A possibilidade de colocar os seus filhos no jardim de infância está disponível para toda a população de Singapura, com o custo variando de acordo com a capacidade de pagamento das famílias. O valor mensal varia entre S$ 1,50 para a população mais carente e S$ 150 para a população mais abastada
Os ensinos primário e secundário em Singapura são praticamente gratuitos.
Este pequeno Estado possui 6 universidades públicas que dominam amplamente o ensino superior local. Os alunos pagam de acordo com a sua renda, podendo ser integralmente isentos no caso de alunos carentes
(SUITE)
O sistema de saúde de Singapura é público e universal, amplamente dominado pelos hospitais do Estado, as pessoas pagam de acordo com suas capacidades financeiras, chegando à gratuidade para as populações carentes.
Singapura possui um fundo de previdência obrigatório e diversos direitos trabalhistas.
– A carga horária é limitada a 44 horas semanais, com uma hora de almoço.
– Deve haver um dia de descanso remunerado mínimo por semana.
– Existem 11 feriados nacionais pagos que, caso haja trabalho, deverão ser compensados pelo empregador.
– Os trabalhadores têm direito a até 14 dias de pagamento sem trabalho em caso de doença e até 60 dias em caso de hospitalização.
– Também possuem direito a férias remuneradas, que variam entre 7 e 14 dias úteis dependendo de seu tempo de casa.
– Seu empregador é obrigado a pagar a previdência pública, chamada CPF.

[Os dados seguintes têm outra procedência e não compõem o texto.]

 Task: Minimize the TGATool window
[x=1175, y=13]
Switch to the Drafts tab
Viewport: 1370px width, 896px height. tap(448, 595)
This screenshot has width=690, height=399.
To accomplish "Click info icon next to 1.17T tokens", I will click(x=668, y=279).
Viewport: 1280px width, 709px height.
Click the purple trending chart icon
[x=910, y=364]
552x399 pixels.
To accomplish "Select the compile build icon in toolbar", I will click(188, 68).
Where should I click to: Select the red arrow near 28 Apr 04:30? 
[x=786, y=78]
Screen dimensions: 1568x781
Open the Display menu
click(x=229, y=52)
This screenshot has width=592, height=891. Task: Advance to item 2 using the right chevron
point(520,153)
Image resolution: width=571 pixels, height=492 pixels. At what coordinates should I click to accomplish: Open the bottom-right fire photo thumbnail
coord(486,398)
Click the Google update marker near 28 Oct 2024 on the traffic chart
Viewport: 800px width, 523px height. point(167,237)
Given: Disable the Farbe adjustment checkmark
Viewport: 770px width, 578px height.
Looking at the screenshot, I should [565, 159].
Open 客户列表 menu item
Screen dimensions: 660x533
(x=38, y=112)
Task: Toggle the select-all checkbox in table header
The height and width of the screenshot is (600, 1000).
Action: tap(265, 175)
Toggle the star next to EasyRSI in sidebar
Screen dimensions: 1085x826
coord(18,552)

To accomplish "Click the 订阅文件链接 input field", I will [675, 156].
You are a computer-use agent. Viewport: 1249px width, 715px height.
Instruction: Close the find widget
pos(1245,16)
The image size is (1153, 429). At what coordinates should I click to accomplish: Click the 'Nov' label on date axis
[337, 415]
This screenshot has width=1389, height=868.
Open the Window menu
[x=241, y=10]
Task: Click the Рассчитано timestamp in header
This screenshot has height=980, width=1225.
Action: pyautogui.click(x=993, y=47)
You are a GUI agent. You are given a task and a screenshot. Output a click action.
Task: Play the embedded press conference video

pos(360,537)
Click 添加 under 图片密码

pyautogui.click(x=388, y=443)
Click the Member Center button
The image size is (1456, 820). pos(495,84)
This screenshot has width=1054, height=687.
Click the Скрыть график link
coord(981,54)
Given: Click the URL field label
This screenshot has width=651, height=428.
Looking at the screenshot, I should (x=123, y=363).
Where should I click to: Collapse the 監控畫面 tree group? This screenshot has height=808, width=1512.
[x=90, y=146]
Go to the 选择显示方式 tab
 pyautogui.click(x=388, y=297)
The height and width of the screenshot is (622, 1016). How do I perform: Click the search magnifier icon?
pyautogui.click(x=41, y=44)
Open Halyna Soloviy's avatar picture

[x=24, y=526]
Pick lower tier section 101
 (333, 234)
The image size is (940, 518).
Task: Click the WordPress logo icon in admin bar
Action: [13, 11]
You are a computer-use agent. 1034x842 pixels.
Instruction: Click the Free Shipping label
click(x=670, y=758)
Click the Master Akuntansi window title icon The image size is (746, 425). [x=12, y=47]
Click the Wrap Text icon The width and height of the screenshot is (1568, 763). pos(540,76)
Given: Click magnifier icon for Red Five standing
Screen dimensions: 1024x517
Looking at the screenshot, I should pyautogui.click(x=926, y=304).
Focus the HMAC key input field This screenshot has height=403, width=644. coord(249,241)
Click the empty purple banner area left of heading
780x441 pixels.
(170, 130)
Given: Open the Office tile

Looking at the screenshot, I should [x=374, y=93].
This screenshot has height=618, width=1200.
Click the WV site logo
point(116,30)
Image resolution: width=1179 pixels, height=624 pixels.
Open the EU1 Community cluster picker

– Contam com o direito a faltar 6 dias no ano para cuidar de suas crianças, porém não remunerados. Caso a criança tenha menos de 2 anos, goza-se de outros 6 dias adicionais remunerados.
– As mulheres têm direito a até 16 semanas de licença-maternidade e 2 semanas de licença paternidade.
Os impostos de Singapura são baixos, porém progressivos
Em relação ao PIB estão abaixo da média da OCDE. Em 2016, o governo calculou a carga tributária em 16,7% do PIB, sendo que a média da OCDE de 2015 foi 34,3% do PIB
A ilha tem diversas leis que restringem a liberdade individual, Isto é verdade.
Vender e mascar chicletes, incomodar alguém com instrumentos musicais em local público, jogar qualquer jogo que atrapalhe o trânsito, cantar músicas com letras obscenas em público, cuspir, alimentar pombos, usar drogas antes de entrar no país, ter relações sexuais com alguém do mesmo sexo, atravessar a rua fora da faixa, beber álcool em locais públicos, é ilegal.
Singapura é uma cidade-estado, localizada numa região estratégica do globo, com uma população de 5 milhões de habitantes.
Singapura não é liberal e tampouco usou do liberalismo económico em nenhuma de suas etapas de desenvolvimento. Pelo contrário, o Estado cumpriu sempre o papel de organizador da economia e isso mantém -se até hoje.
Senhor Embaixador:
Então; Singapura país totalitário? Depende para quem. Quando verificamos a grande selva na qual se transformou o nosso Ocidente, penso que o totalitarismo é tudo aquilo que nos impõe a sociedade actual onda nada é regulado e toda a gente se queixa.